Beer writers Robin LeBlanc and Jordan St. John deliver us another of their monthly It’s Your Round columns.
Jordan St.John: What the hell is Lactose, anyway?
Robin LeBlanc: Oh. Um. Well. Ahem. You see, Jordan, when a glucose molecule and a galactose molecule love each other very much they…
J: I’m pretty sure there’s a cow involved.
R: Well, a mammal at any rate. Though we don’t get much call for rat milk these days.
J: Full of nutrients. Full of calcium. Has a shelf life four times as long as regular milk. Mostly because no bugger’ll drink it.
R: Why this sudden and frankly uncomfortable interest in lactation?
J: Well, it’s just that I’ve been talking to my colleagues over in wine, and they never seem to have to deal with new ingredients popping up in their discipline. It’s just grapes. Year in, year out. Grapes always and forever.
R: I think some variety can come about, but agreed. I seem to recall one point where Garrett Oliver was talking about events he’d take part in that pitted wine against beer. Beer would always end up being the winner because wine had only a set amount of flavours to work with where beer was seemingly unlimited.

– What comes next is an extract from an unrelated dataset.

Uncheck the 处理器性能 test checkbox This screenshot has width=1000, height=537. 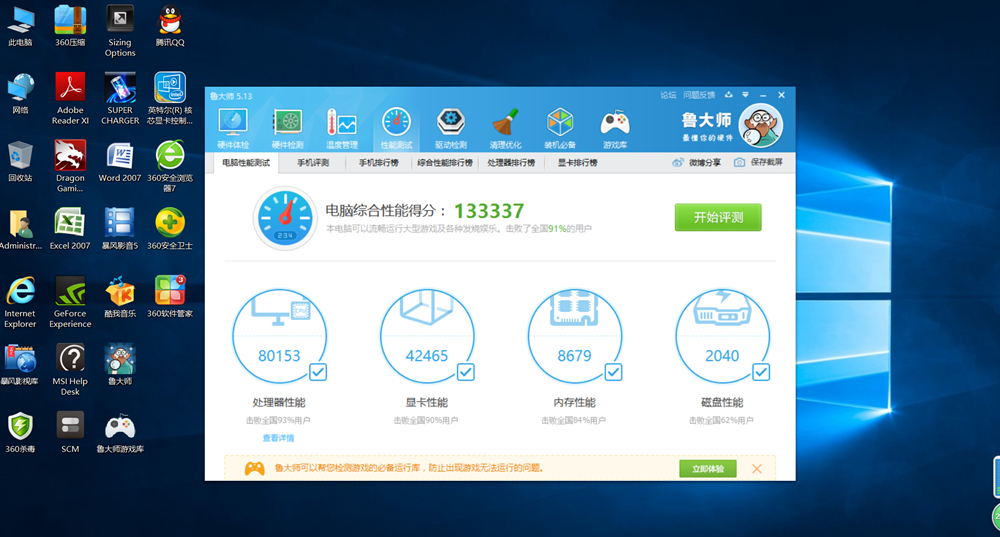(318, 372)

J: It’s not just flavour, either. As part of the instruction at George Brown, I’m explaining to people about the Lovibond Company. They were stained glass manufacturers who came up with a standard colour spectrum for beer. Sort of pale straw down to deep brown, but in gentle gradation. One of the students asked, “So what happens when beer is suddenly pink?”
R: I do take your point. While styles have changed so much throughout the centuries, things do seem to be going pretty alarmingly fast in terms of flavour development, with everything but the kitchen sink being put into a beer. Sometimes the beer is even aged in a kitchen sink for that flavour.
J: Faint notes of clorox and damp sponge, with a slight metallic tinge.
R: Indeed. But I feel like this is going back to something that stuck with us over the years in that in order to catch some of the flavours of a good beer, particularly these days, you need to work your palate. And that doesn’t just mean drinking a lot of other beers, but having a sensory memory of the individual ingredients that are being added.
J: It becomes a real problem. The orthodoxy of beer tasting and instruction regarding that discipline sort of plateaued sometime around 2010. There have been a lot of books that reiterate information about malt and hops, but the summation of the body of knowledge is more or less impossible due to the constant, near manic innovation that brewers find themselves engaged in.
R: We’re a long way’s away from notes of citrus with a toasted caramel backing or stouts that have chocolate and coffee. Now it’s dragonfruit and kiwi.
J: Those things still exist, but at this point if you experienced notes of chocolate or coffee in a stout, it’d be about 50/50 as to whether they were from actual chocolate or coffee. The prevailing wisdom doesn’t.
My question would be whether anyone has the gravitas to define the new canon. See, Michael Jackson used to write about beer and he could declare something a classic and lo and behold, a classic! Because of the sheer volume of things that exist, does anyone have the oversight to be able to declare something to be so?
R: With respect, I’m not sure that such a task can be done with any weight these days. Michael Jackson wrote in a time where you could actually declare something a classic and because there was no one like him at that point it could be regarded so. These days the canon is chaos, with all of the negatives and positives that it brings. Trends and styles in beer are, much like the actual drink, fluid.
J: Does this mean I’m going to have to redesign my slides again, Robin?
R: Probably, but look, like all things in history the old influences the new. While we may be seeing so many goofy stunt beers these days with god knows what put into them, the brewmaster behind it, in all likelihood, was influenced by classic styles. When Michael Jackson talked about beer he referenced so many styles that people hadn’t even heard of and never tried. He effectively broadened the horizons of flavour for so many. Now I think we’re in the logical progression of that to see what flavours lay beyond the borders of our taste.
J: A truly staggering bit of rhetoric there on behalf of the Blueberry Maple Pancake Stout, Robin.
R: Oh, I didn’t say that these beers would be particularly good. But I see it very similar to the progression of music. You need to learn the fundamentals of jazz in order to be good enough to freestyle, but not everyone is Miles Davis, you know?
J: Guava Puree Sour IPA: The Ornette Coleman of beer.
R: But that’s the point. When we think of the music of our past we tend to think of mostly the highlights. The good artists, albums, and songs that stuck out in our minds well into our adulthood. What we don’t think about are the thousands upon thousands of releases that came out that were utter crap, ripping on a more successful artist, too poppy, or an obvious money grab to the point where it wasn’t even novel. It’s the ones who managed to rise up above all of the nonsense that defines what is an excellent song or even a new genre. The same goes for beer.
J: Well, at least I know that neither of us would ever create a beer with Lactose in it. Right, Robin?
R: Well, funny you should mention that… how about you get us a beer and we’ll have a talk?